Atallah Mansour a lui aussi compris que « le kibboutz est une solution réservée aux Juifs. Quiconque n’est pas juif, mais simplement un être humain qui veut vivre et travailler, n’y a pas sa place ». L’injustice infligée aux villages arabes chrétiens d’Ikrit et de Biram, dans le nord de la Galilée, évacués par l’armée israélienne en 1948 avec la promesse (non tenue) d’un retour rapide des habitants, et dont une partie des terres a été accaparée par les kibboutz Baram et Sasa, ajoute au sentiment d’une duplicité de la part de Hashomer Hatzair.

« Nous étions encore sous le régime militaire, sous surveillance et répression, nos bouches étaient fermées et nos sentiments refoulés, et nous avons ignoré tout cela consciemment afin de pouvoir profiter des plaisirs des kibboutzim », dit Walid Sadik. « Nous étions intéressés par un salaire, car il n’y avait pas d’argent dans le village à l’époque.
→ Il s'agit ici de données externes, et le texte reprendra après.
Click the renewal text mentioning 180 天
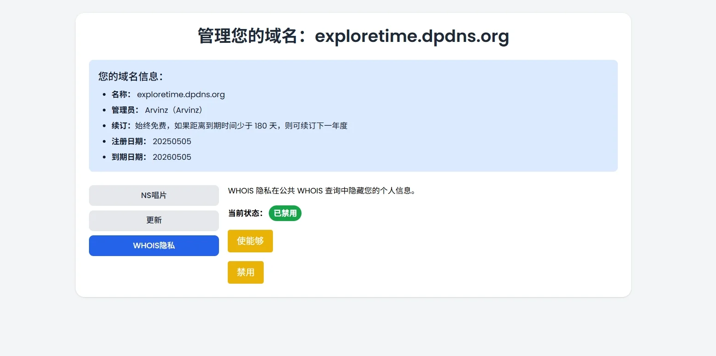The image size is (716, 356). tap(241, 126)
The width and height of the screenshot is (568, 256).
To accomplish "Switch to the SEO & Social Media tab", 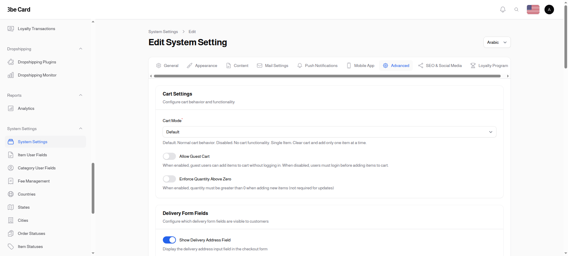I will [x=440, y=65].
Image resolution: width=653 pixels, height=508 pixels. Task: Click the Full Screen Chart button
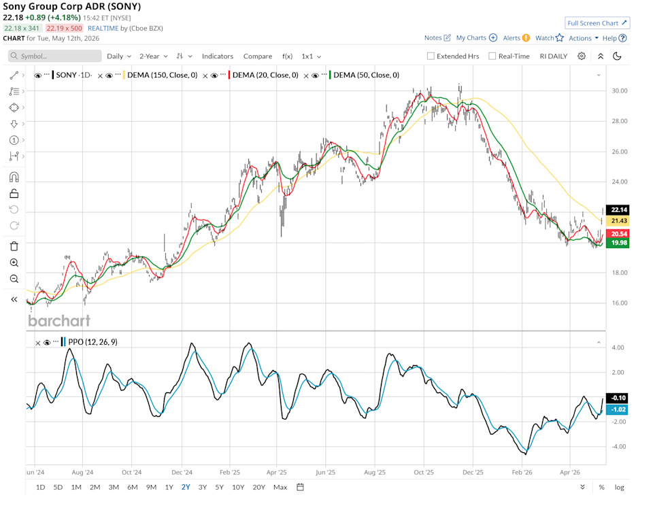pyautogui.click(x=597, y=23)
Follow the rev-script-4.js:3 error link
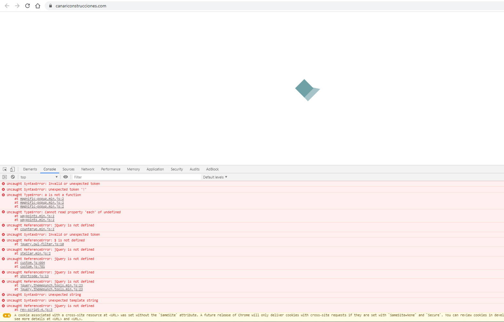This screenshot has width=504, height=322. 36,310
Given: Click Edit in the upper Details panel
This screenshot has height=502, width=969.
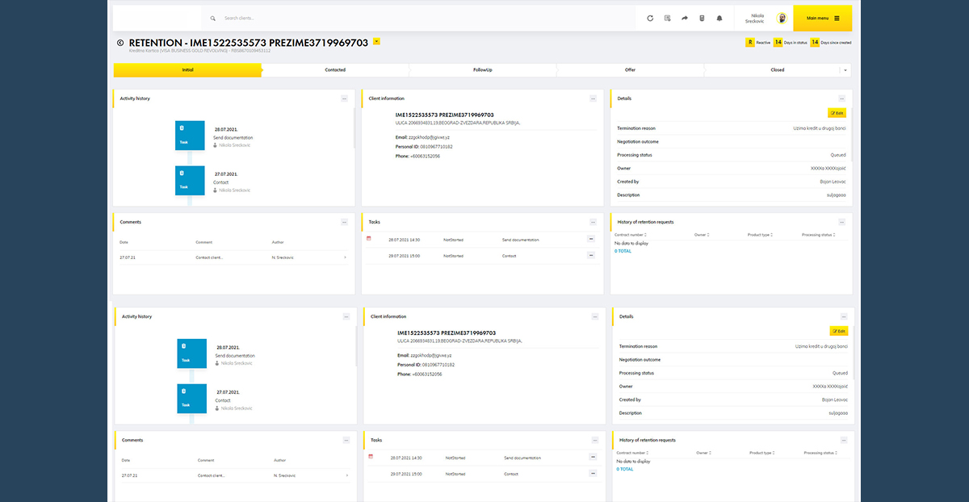Looking at the screenshot, I should [x=837, y=113].
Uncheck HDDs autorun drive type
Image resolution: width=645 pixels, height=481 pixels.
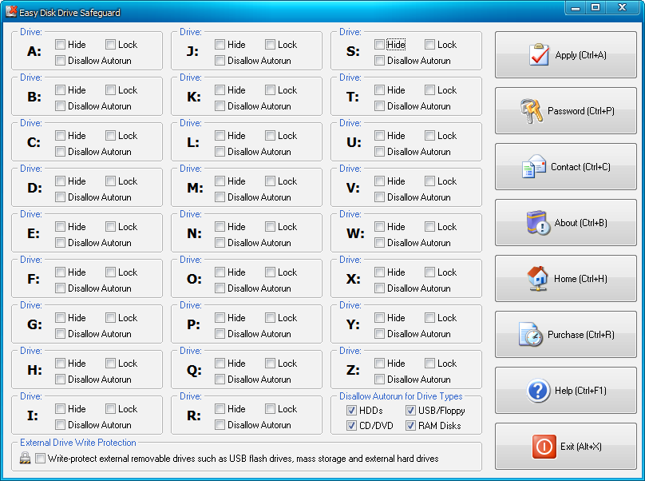[352, 411]
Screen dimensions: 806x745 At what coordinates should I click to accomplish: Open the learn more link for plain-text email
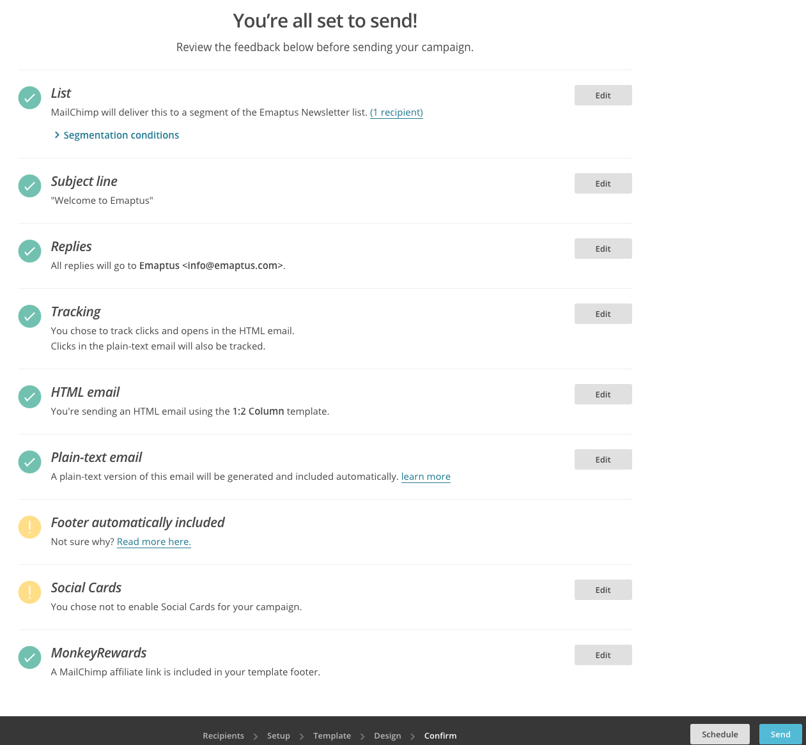coord(426,477)
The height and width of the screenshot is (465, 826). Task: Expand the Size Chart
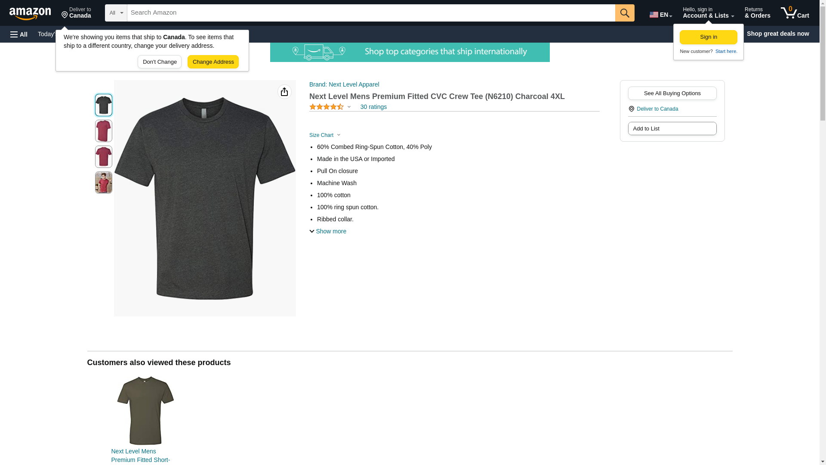[x=325, y=135]
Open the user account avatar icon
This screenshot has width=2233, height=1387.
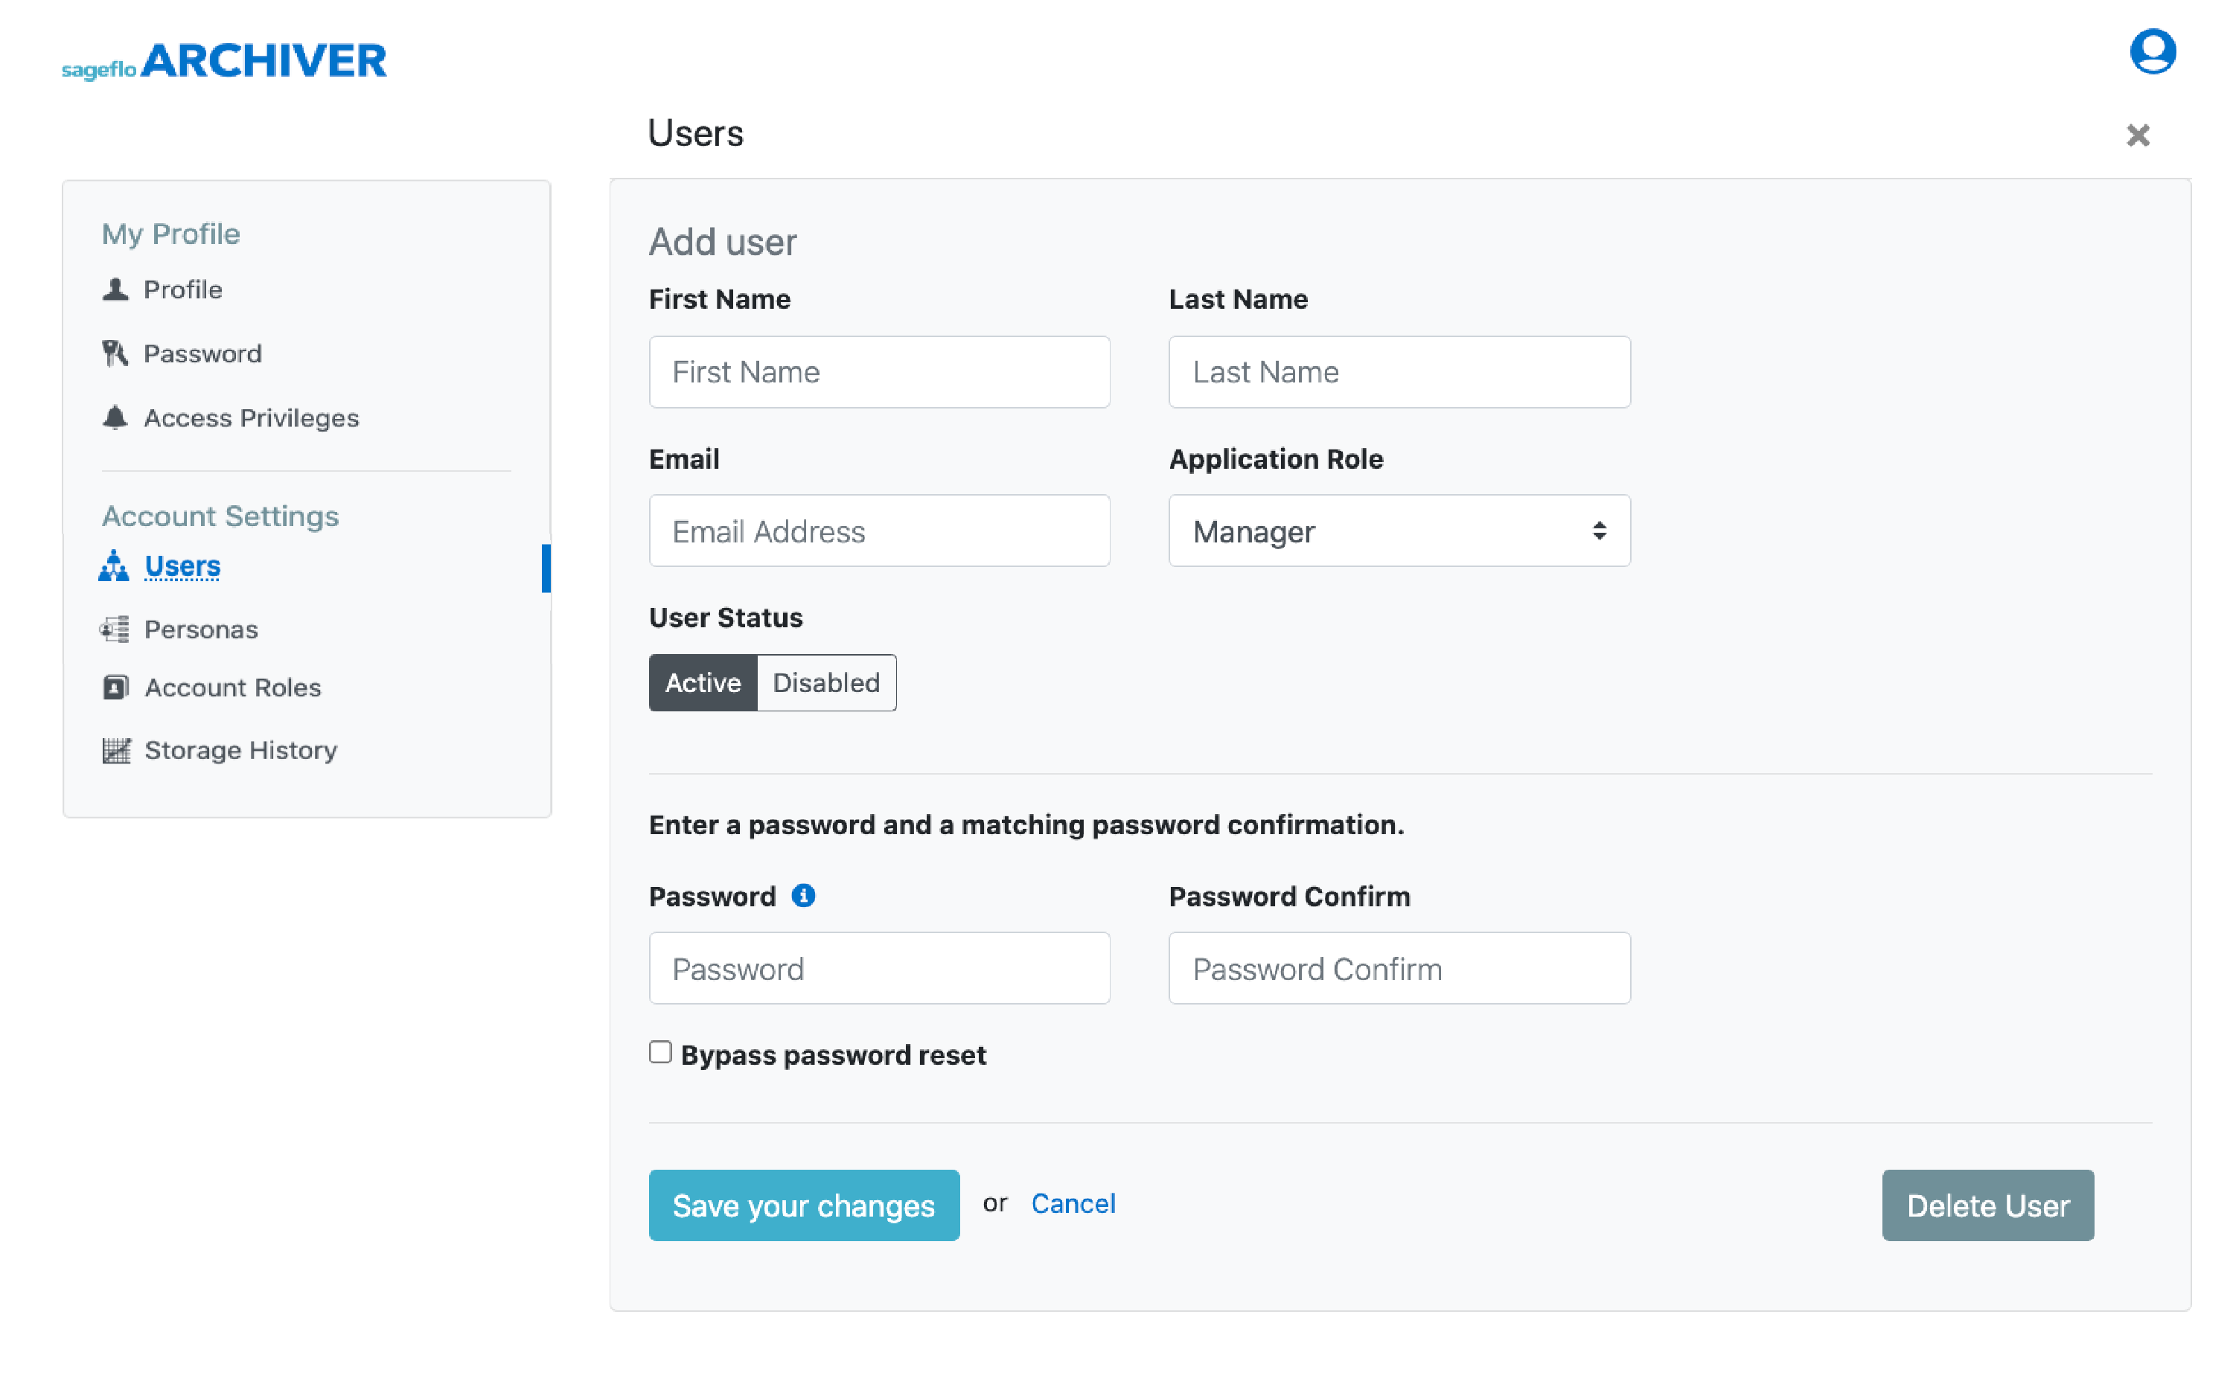click(2152, 51)
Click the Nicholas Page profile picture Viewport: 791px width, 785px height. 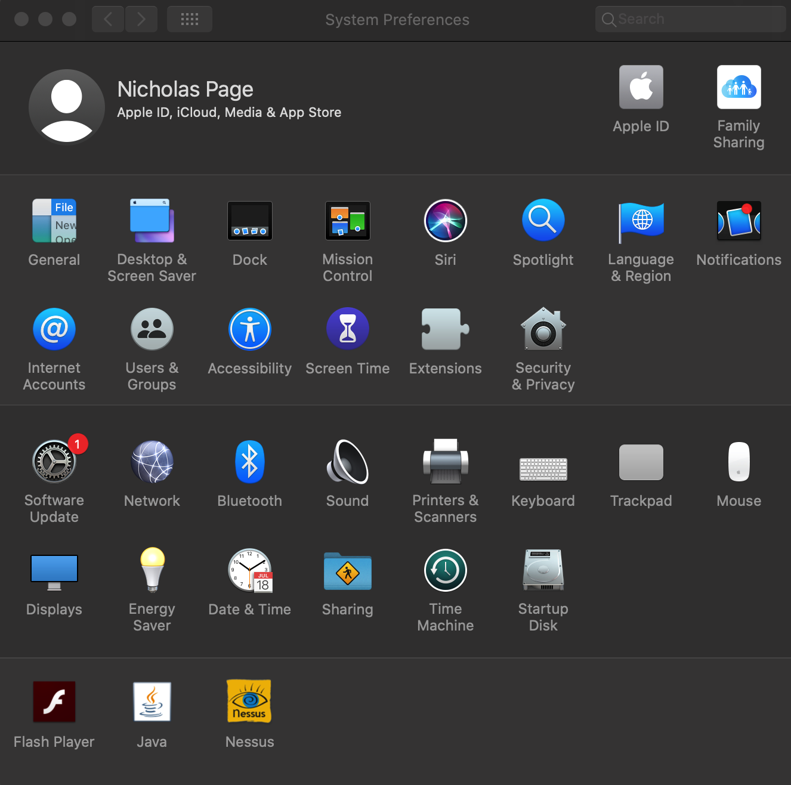tap(67, 107)
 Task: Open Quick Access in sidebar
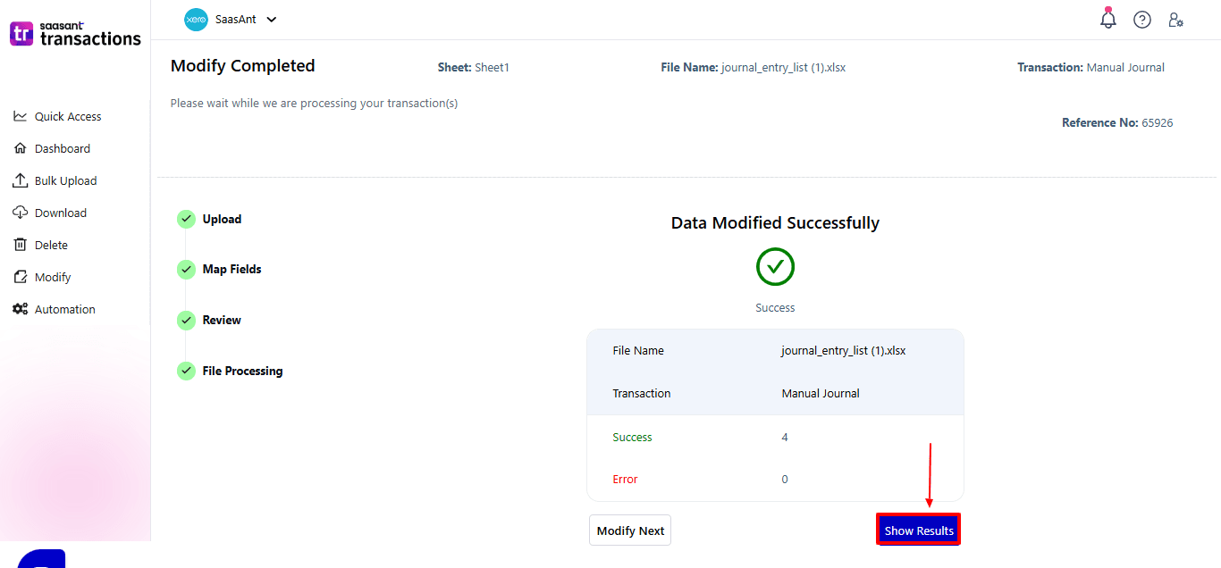click(x=67, y=116)
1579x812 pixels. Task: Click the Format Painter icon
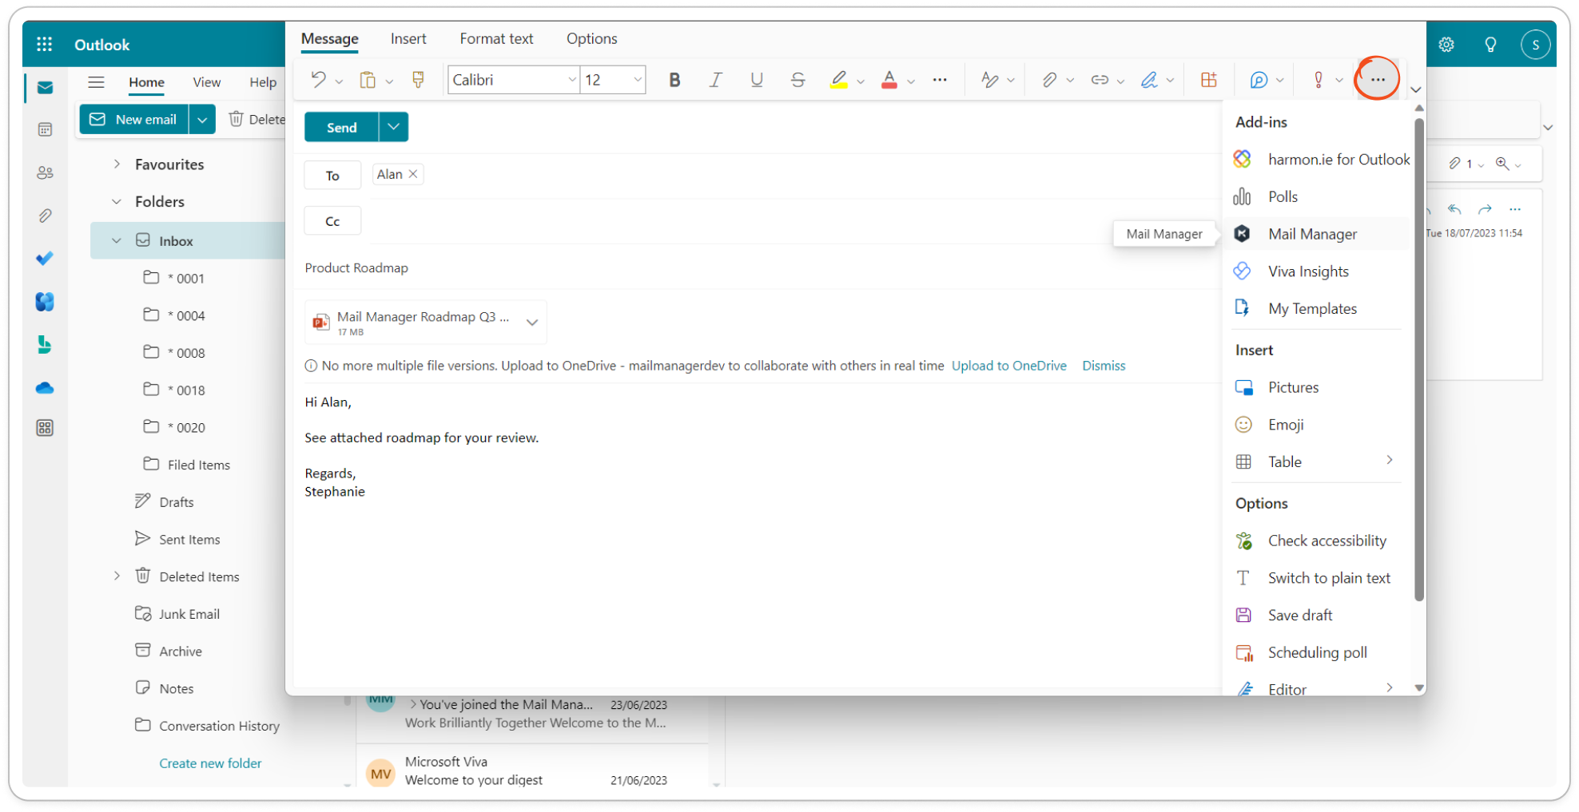click(x=418, y=80)
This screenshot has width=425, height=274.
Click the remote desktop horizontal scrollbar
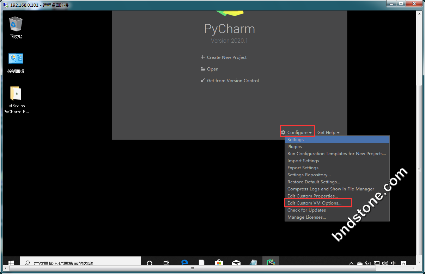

La rémunération que nous recevions pour notre travail était bonne et plus importante à l’époque que ces questions gênantes ».

En échange de la possibilité de travailler sous les auspices des kibboutzim, sans permis du gouvernement militaire, les hôtes arabes essayaient de se tenir cois. « Gan Shmuel est construit en partie sur les terres du village de Sarkas, et les habitants de Gan Shmuel ont eux-mêmes expulsé les habitants palestiniens pendant la guerre. Je connais personnellement, par leurs noms, les personnes qui ont procédé à l’expulsion », dit Sadik. « Lorsque nous avons parfois soulevé la question du fait que les kibboutzim, qui déclaraient s’opposer aux expropriations de terres, étaient en fait en train de coloniser ces mêmes terres expropriées, on nous a répondu : “Quand la paix viendra, nous nous entendrons. Après tout, à ce jour, aucun réfugié ne s’est manifesté pour réclamer sa terre”. Nous n’avions pas de conscience palestinienne telle qu’elle existe aujourd’hui, nous parlions de ‘terre volée’, pas de la Palestine ».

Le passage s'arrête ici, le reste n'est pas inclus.